5-5：诱导细胞凋亡(apoptosis)

根据本发明的一实施例，向细胞照射UV-B，确认了除从细胞分泌或生成的指标以外的诱导直接细胞凋亡(apoptosis)的时间。

具体地，在4孔玻片腔室中培养CCD-986sk细胞后，照射UV-A(10J/cm2)各10分钟、30分钟、60分钟、120分钟，UV-B(20mJ/cm2)以10分钟、20分钟、30分钟、60分钟及90分钟为间隔照射，接着以PBS清洗后，以4％多聚甲醛进行固定，并以0.25％曲通X-100溶解细胞膜。
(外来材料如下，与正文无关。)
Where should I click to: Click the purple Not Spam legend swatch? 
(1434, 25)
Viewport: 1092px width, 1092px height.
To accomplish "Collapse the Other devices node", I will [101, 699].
固定的上述细胞利用hoechst33342(life technologies，MA，USA)进行10分钟的染色后，清洗并使用荧光显微镜观察。

结果，UV-A从照射60分钟开始发生核凝缩，UV-B从照射20分钟开始发生核凝缩，30分钟开始发生明确的核凝缩，从而确认到已进行细胞凋亡(apoptosis)(图12)。

5-6：验证细胞保护效果

根据本发明的一实施例，向细胞进行PE处理，照射UV-B及UV-A并诱导细胞凋亡，从而验证借助PE的细胞保护效果。
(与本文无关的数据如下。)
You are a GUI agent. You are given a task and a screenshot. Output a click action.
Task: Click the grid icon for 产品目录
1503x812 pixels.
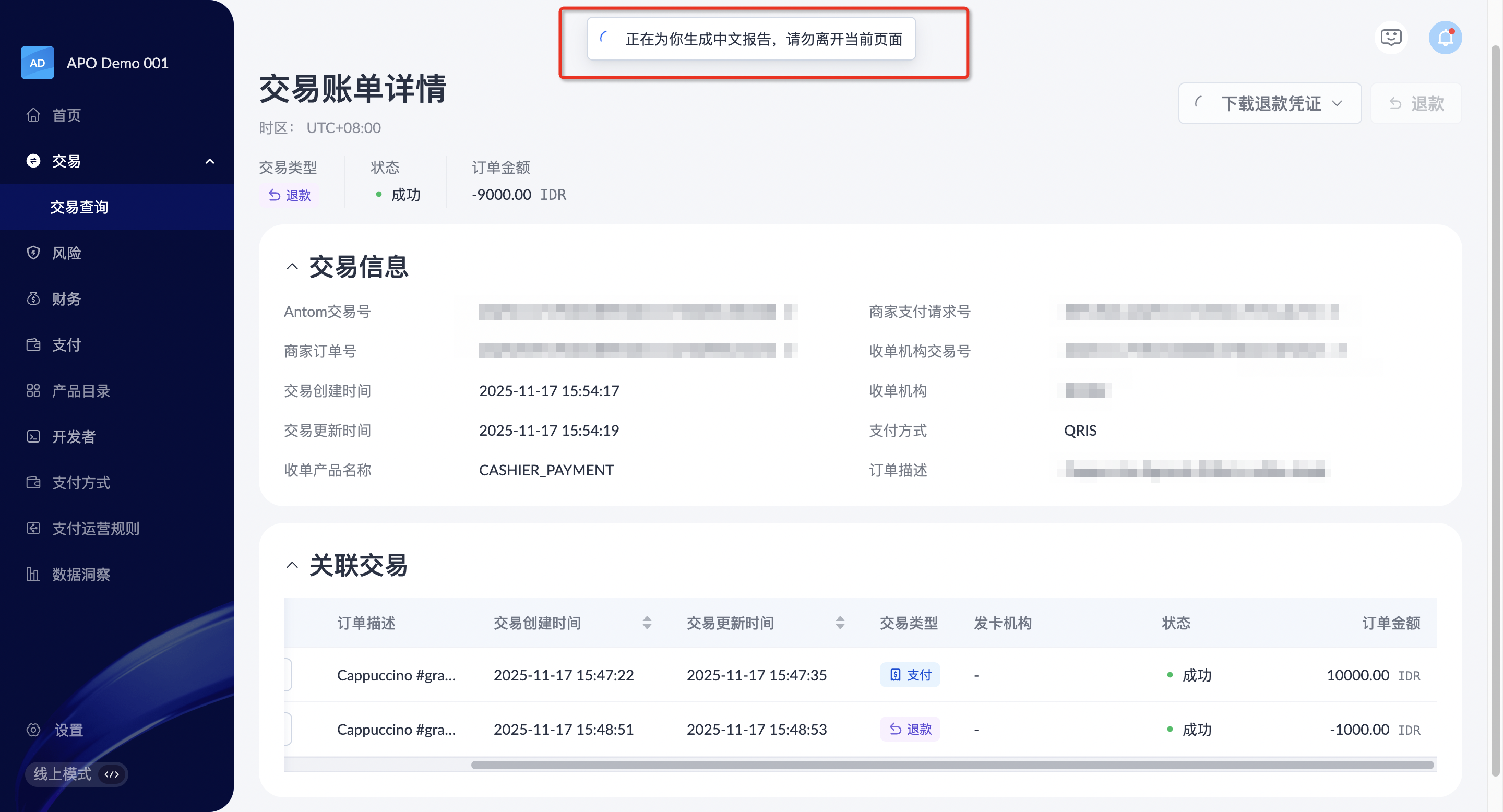33,390
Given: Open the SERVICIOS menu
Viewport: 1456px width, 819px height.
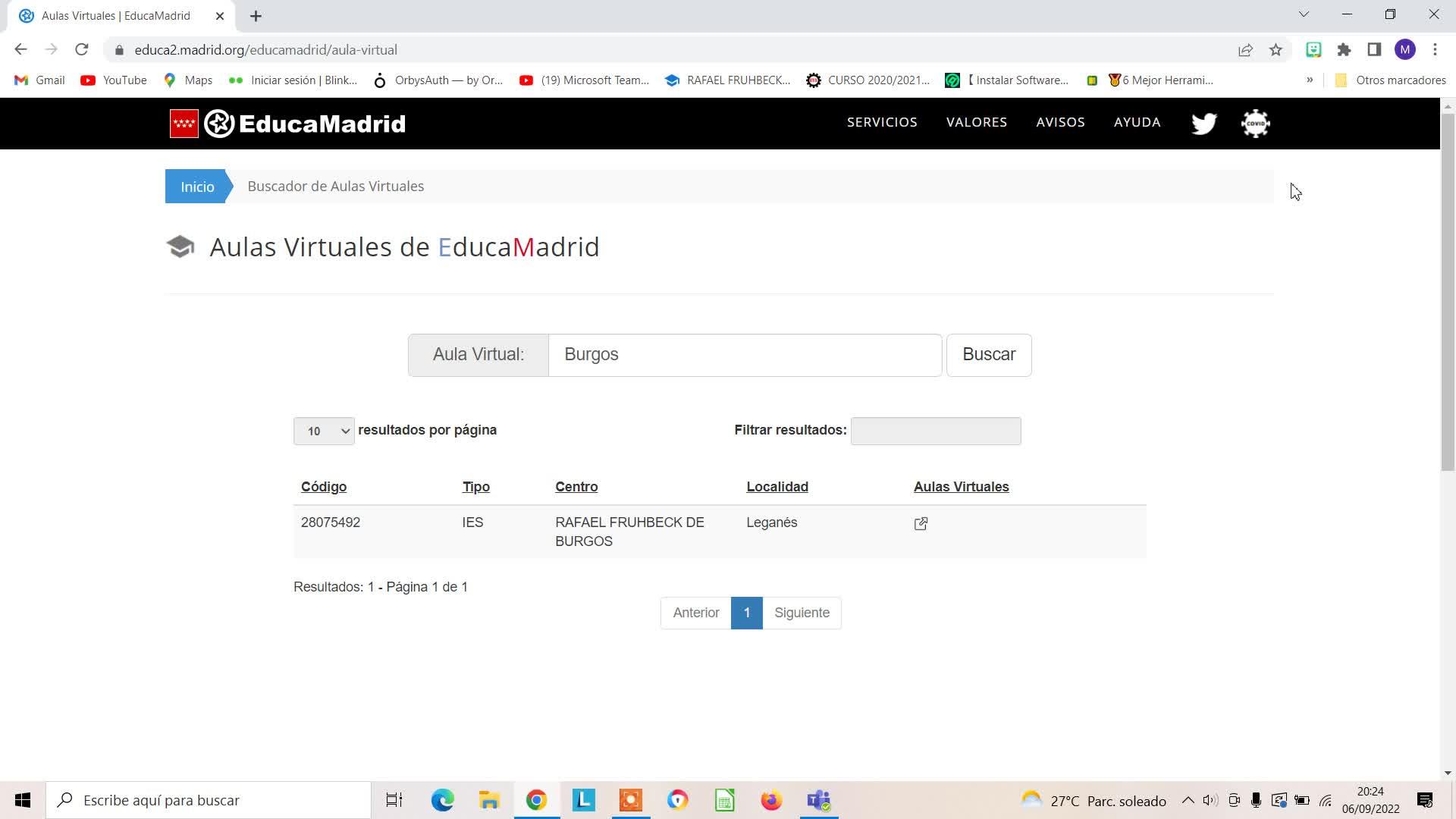Looking at the screenshot, I should pyautogui.click(x=882, y=122).

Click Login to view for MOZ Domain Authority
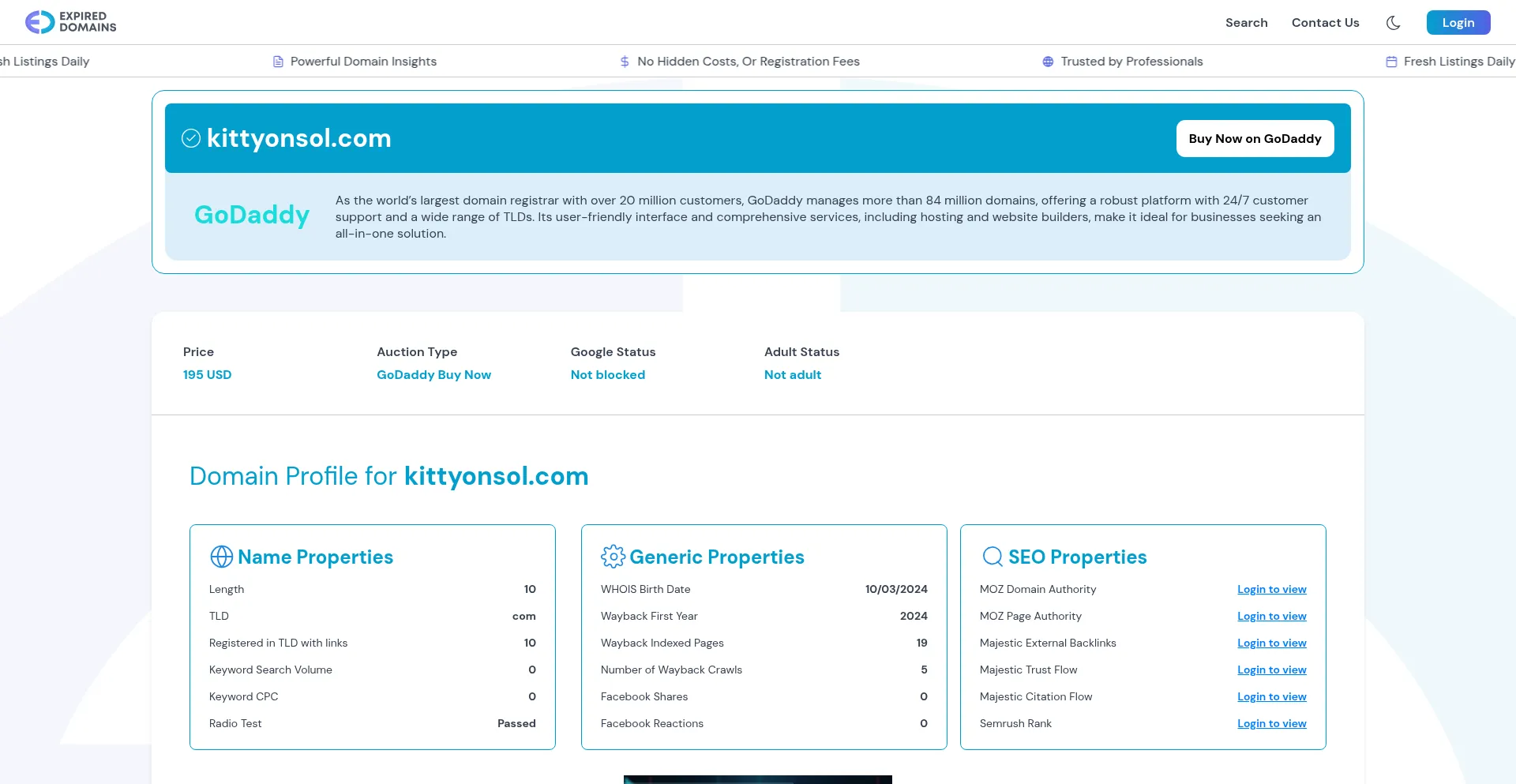(1271, 589)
具体地，将CCD-986sk细胞播种于4孔玻片腔室滑箱后，将100及250μg/mL浓度的PE进行6小时处理，而后照射UV-B(20mJ/cm2)15分钟。接着，对照射UV-B的各实验组的细胞核(cell nucleus)进行荧光染色后，在荧光显微镜下观察核的形态变化。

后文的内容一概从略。